#### PROVIDED RECORDS
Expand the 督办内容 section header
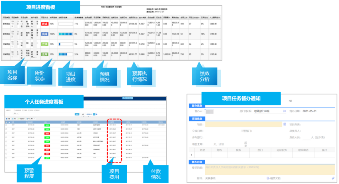Screen dimensions: 339x184 point(196,162)
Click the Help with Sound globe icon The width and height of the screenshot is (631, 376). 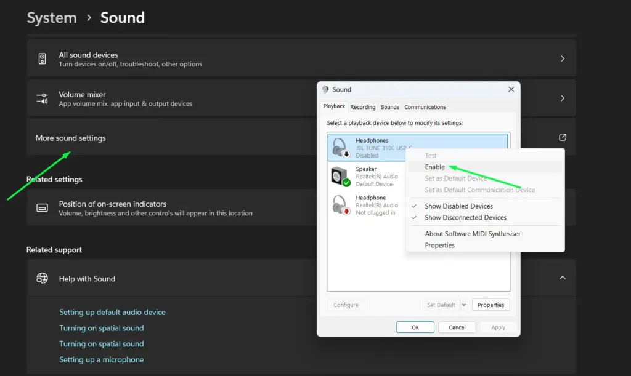[x=42, y=278]
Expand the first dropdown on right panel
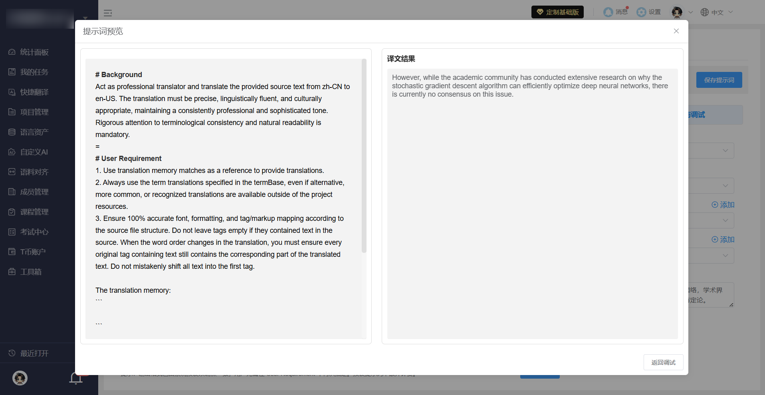The width and height of the screenshot is (765, 395). point(725,151)
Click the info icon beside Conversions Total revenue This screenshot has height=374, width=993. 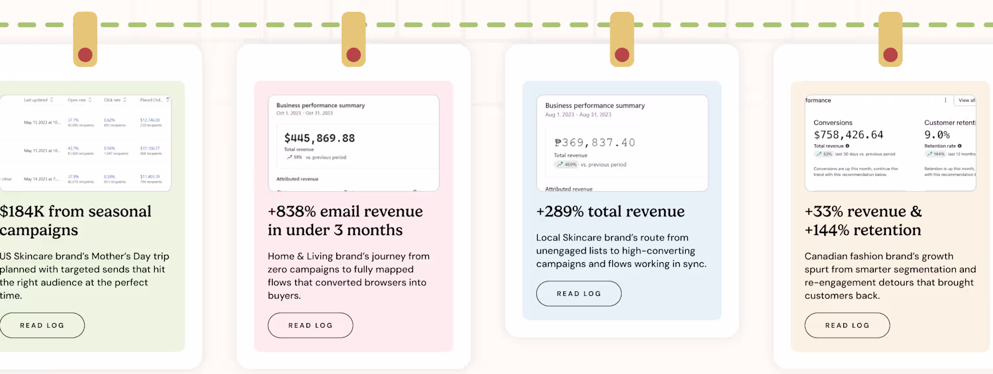click(847, 146)
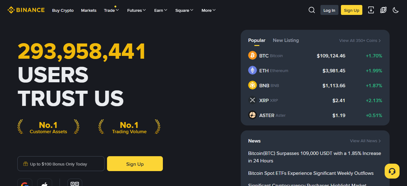The height and width of the screenshot is (186, 407).
Task: Click the Binance logo
Action: point(26,10)
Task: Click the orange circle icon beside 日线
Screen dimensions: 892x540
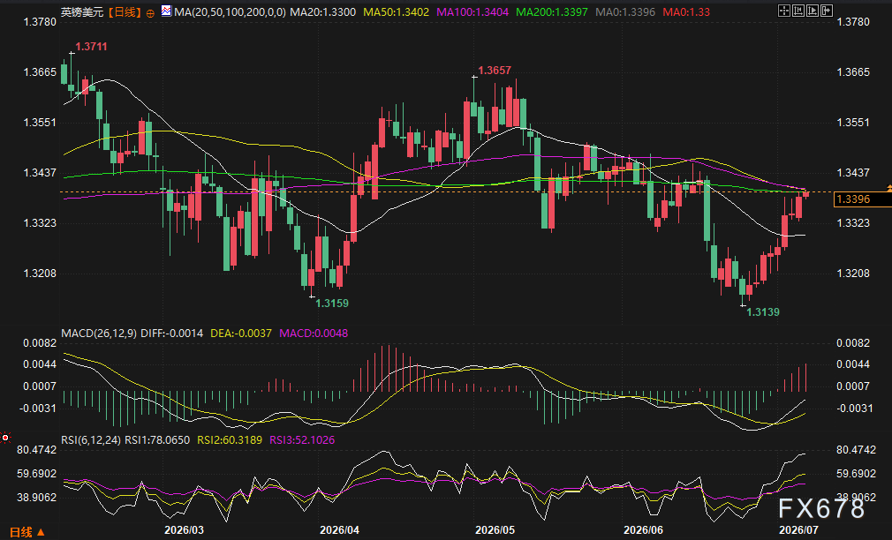Action: 150,13
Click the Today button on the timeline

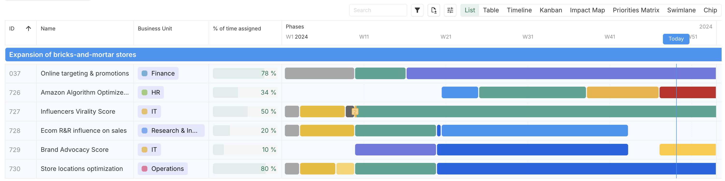click(676, 39)
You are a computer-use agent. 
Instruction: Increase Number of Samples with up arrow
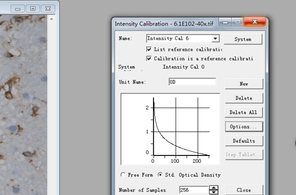[214, 188]
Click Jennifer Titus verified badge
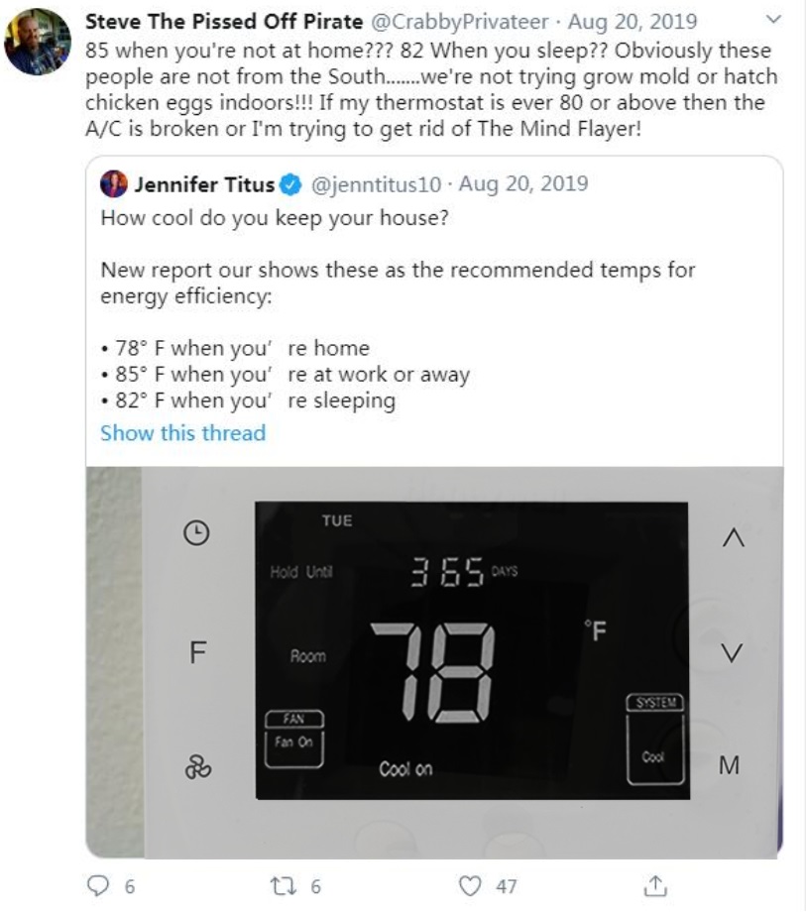Image resolution: width=806 pixels, height=915 pixels. (289, 184)
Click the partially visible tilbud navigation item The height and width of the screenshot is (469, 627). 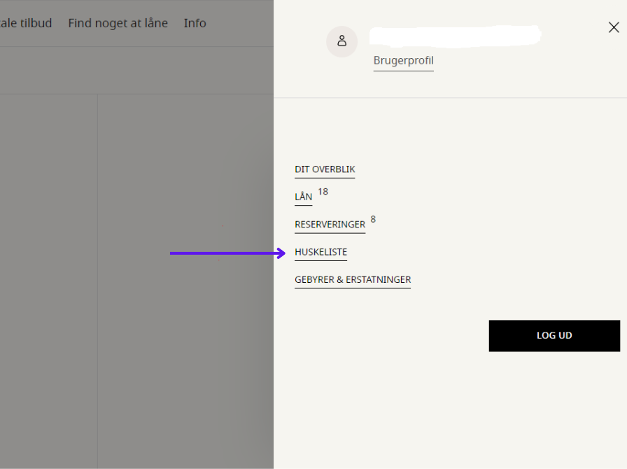click(26, 23)
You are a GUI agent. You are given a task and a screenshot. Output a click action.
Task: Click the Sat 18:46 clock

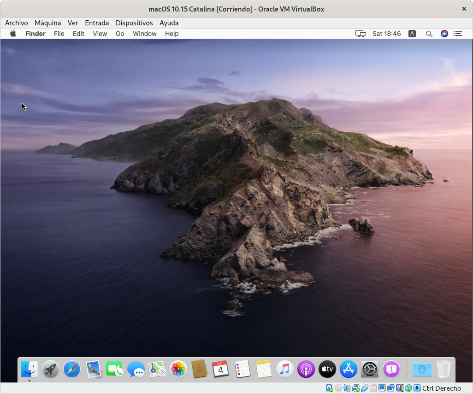tap(386, 34)
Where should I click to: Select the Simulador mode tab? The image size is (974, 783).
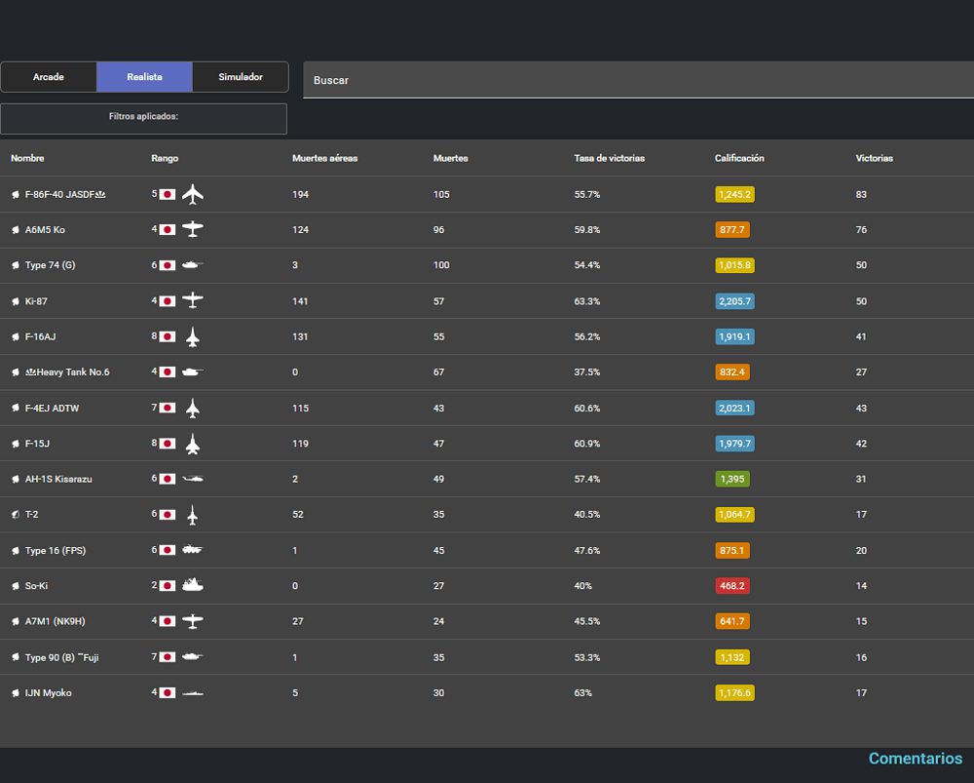[241, 77]
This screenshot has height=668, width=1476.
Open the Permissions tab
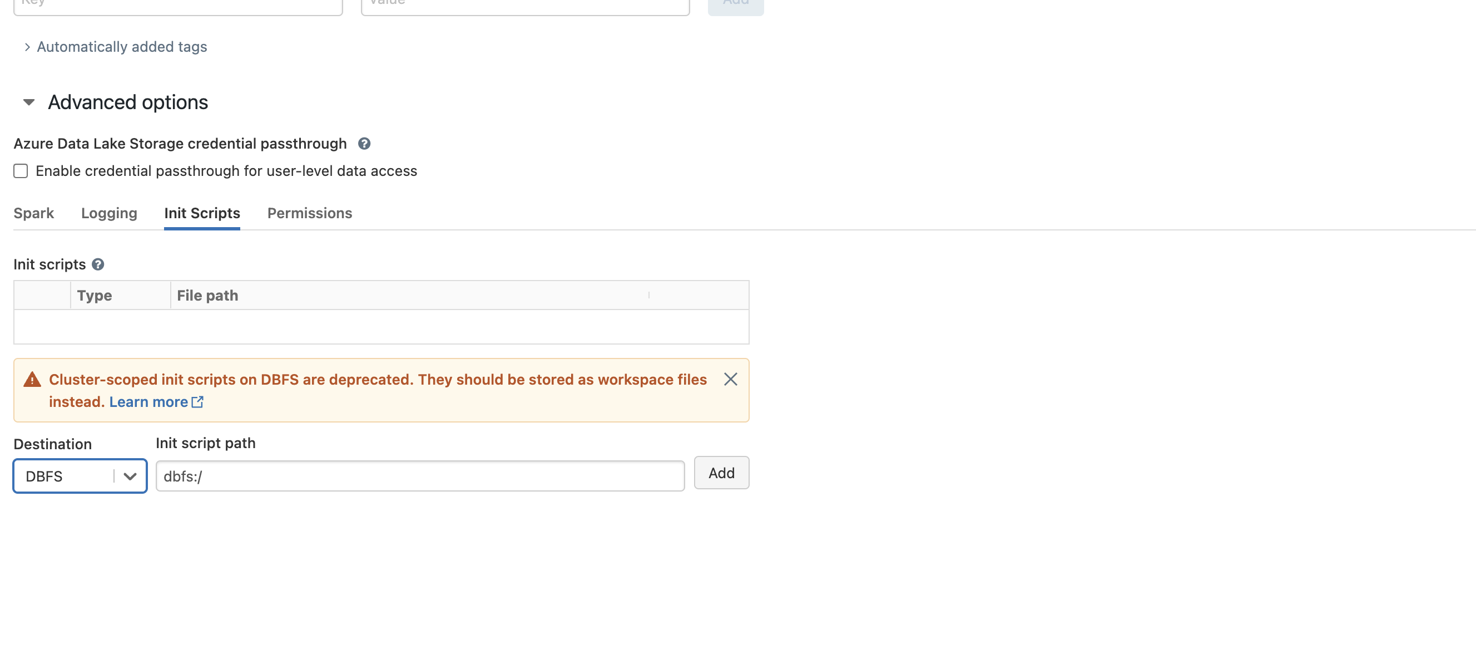[x=309, y=213]
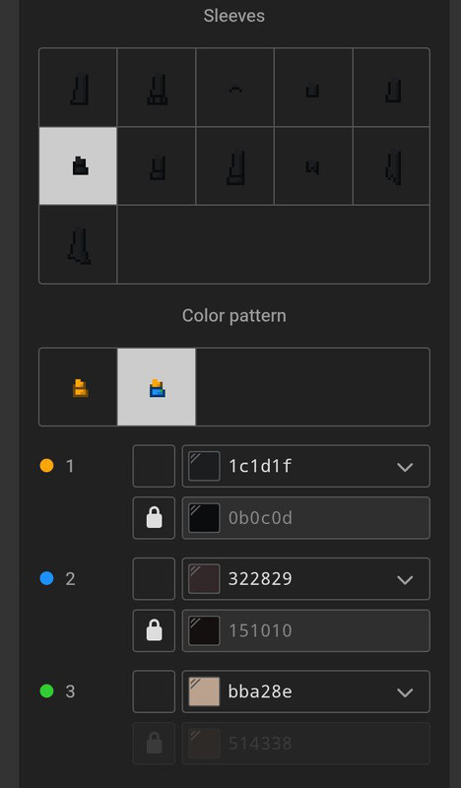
########
*BRIEF*
Copy the final stretch of lines, starting at the one that holds "You are a GUI" and ending at the last line of the data, exactly; omit pictures.

*WRITTEN REPLY*
You are a GUI agent. You are given a task and a screenshot. Output a click action.
Task: Click the Sat 18:46 clock

tap(386, 34)
Where should I click to: Select the Simulador mode tab? The image size is (974, 783).
[241, 77]
This screenshot has height=668, width=1476.
Open the Permissions tab
[x=309, y=213]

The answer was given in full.